DES OUTILS ADAPTES ISSUS DE LA PRATIQUE DES « PIONNIERS » :

Au-delà des publications et du centre de ressources de capitalisation des pratiques de pionniers, Le RAMEAU a publié en décembre 5 kits pratiques pour aider à agir simplement et efficacement :

Les travaux sur l’évaluation partenariale (cf. référentiel « l’évaluation partenariale en pratique », ainsi que le centre de ressources numériques dédié) reflètent en particulier les fondamentaux des nouvelles alliances. Plus spécifiquement, l’état des lieux des partenariats associations – entreprises de la mission ministérielle soulignent les avancées significatives réalisées en quelques années sur la capacité d’acteurs différents à dépasser leurs différences pour créer ensemble des solutions qui permettent à la fois de réduire les fragilités et inventer de nouveaux moteurs de développement économique durable.

 

DES COMPETENCES QUI SE CONSTRUISENT AU TRAVERS D’UNE DIVERSITE DE FORMATS D’APPROPRIATION :

Après avoir capitalisé les enseignements des parcours d’expérience réalisés durant 9 mois avec des pionniers volontaires pour co-développer de nouvelles méthodes (parcours « co-construction territoriale » avec le CGET, parcours « modèles socio-économiques » avec le FONJEP, et parcours « alliances innovantes » avec le Ministère de l’Education Nationale), Le RAMEAU a conçu avec la Caisse des Dépôts et Le Groupe La Poste la plateforme « l’innovation territoriale en actions » pour permettre aux acteurs de terrain de monter en compétences grâce à des outils en accès libre et en auto-formation. La série de webinaires mensuels a permis tout au long de l’année de cheminer avec 300 territoires et de co-construire des réponses adaptées à la diversité des besoins. Ces modalités répondent au 1er kilomètre des besoins qui peuvent ensuite être complétés par des MOOC en ligne réalisés avec l’ESSEC et le CNFPT et/ou au travers d’accompagnement que peuvent réaliser les dispositifs publics et privés qui existent sur les territoires.
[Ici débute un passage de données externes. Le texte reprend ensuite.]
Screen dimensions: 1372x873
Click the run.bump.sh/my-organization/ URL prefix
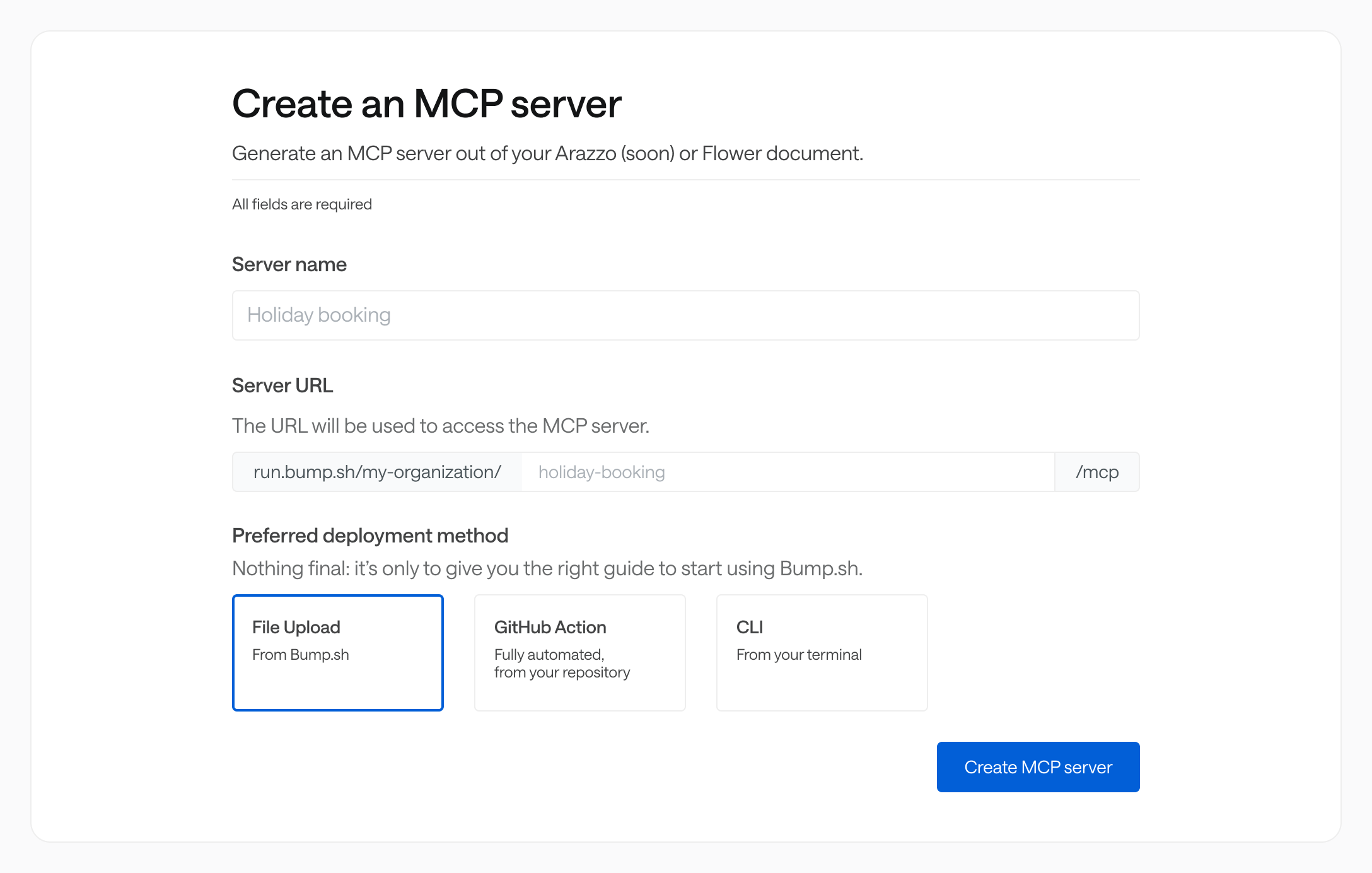pos(376,471)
Ces différents outils permettent de répondre à la conduite du changement nécessaire pour faire face à l’ampleur des transformations que doivent affronter les organisations et les territoires. 2019 a été l’occasion de formaliser une approche systémique de la co-construction, des Objectifs de Développement Durable jusqu’à la contribution des écosystèmes territoriaux, des organisations et des personnes.
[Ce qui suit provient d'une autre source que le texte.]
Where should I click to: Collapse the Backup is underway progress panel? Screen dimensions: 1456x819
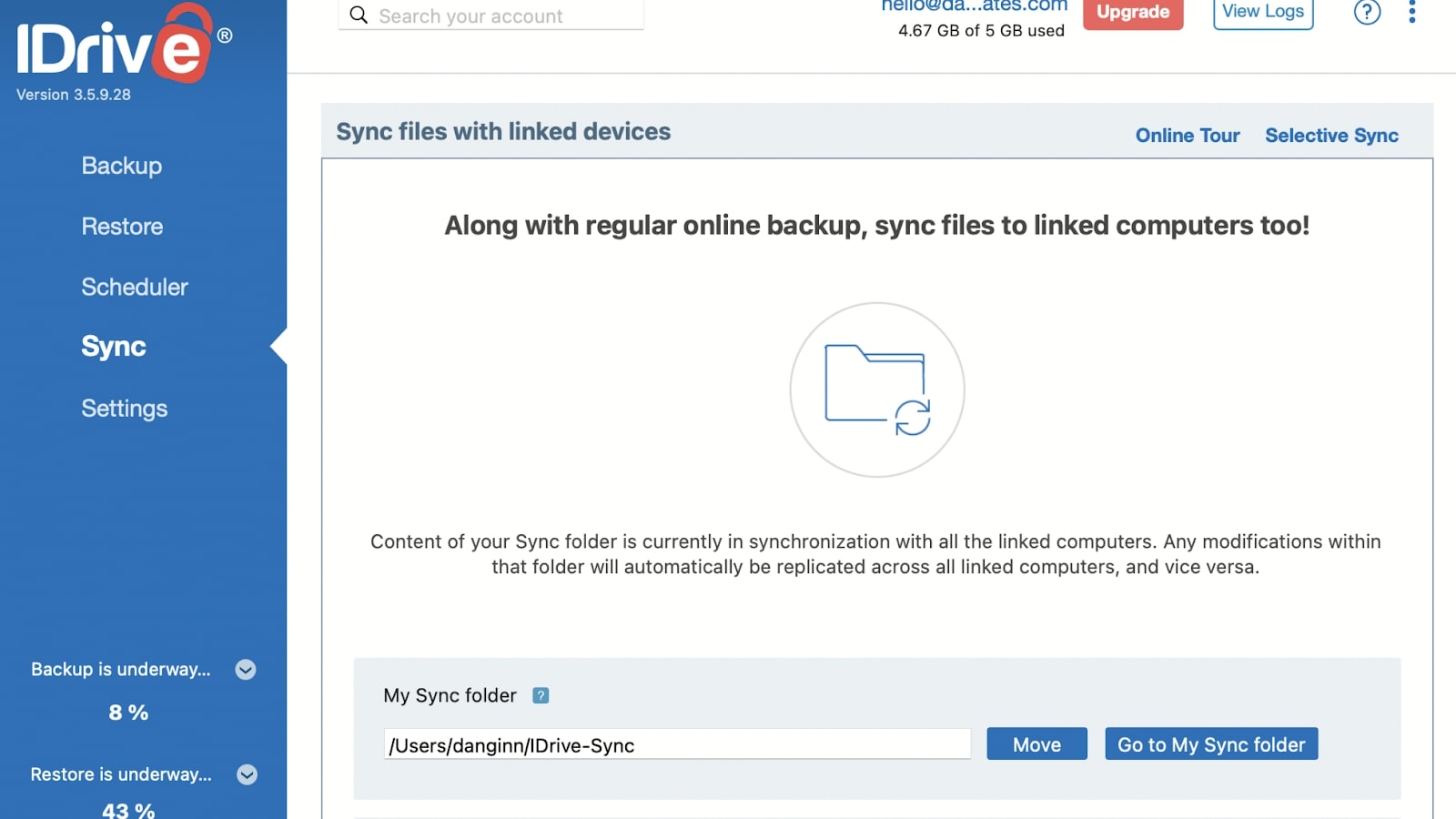tap(244, 670)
En synthèse, dans la continuité des travaux menés sur les mutations de l’intérêt général en France (cf. dossier JURIS-Associations : « L’intérêt général, un concept en mutation ! »), Le RAMEAU a publié en 2019 une série de documents de références :

  • Sur la vision : la note prospective « L’ODD 17, une nouvelle philosophie politique » explique combien l’Action Collective est indispensable pour (re)créer le Lien commun (note disponible sur demande). De plus, Le RAMEAU s’est associé au Comité 21 pour la publication du guide « ODD et Collectivités territoriales » qui outille très concrètement les territoires pour faire des ODD un outil d’animation de la coconstruction locale.
  • Sur l’action collective : les travaux sur l’hybridation des modèles socioéconomiques (référentiel « les modèles socioéconomiques d’intérêt général », le MOOC « les nouveaux modèles économiques associatifs » et le rapport « 21 jours pour convaincre sur l’hybridation des modèles socioéconomiques ») permettent d’éclairer sur l’utilité de s’appuyer sur une diversité de modèles, et notamment sur les spécificités des modèles d’intérêt général.
  • Sur la gestion régulatrice : les travaux sur l’évaluation partenariale (cf. référentiel et CRN) donnent un cadre de référence pour mieux valoriser l’action collective.

Alors, si 2019 a été l’année de co-construction des outils de co-construction, quel doit être l’objectif collectif pour 2020 ? Sans aucun doute celui de passer à l’action, à la fois en écoutant les territoires, en expérimentant de nouvelles approches localement et en co-élaborant de nouveaux lieux de dialogues collectifs. C’est à cela que s’attellera Le RAMEAU dès le 6 janvier. D’ici-là, nous souhaitons à chacun de très belles fêtes de fin d’année.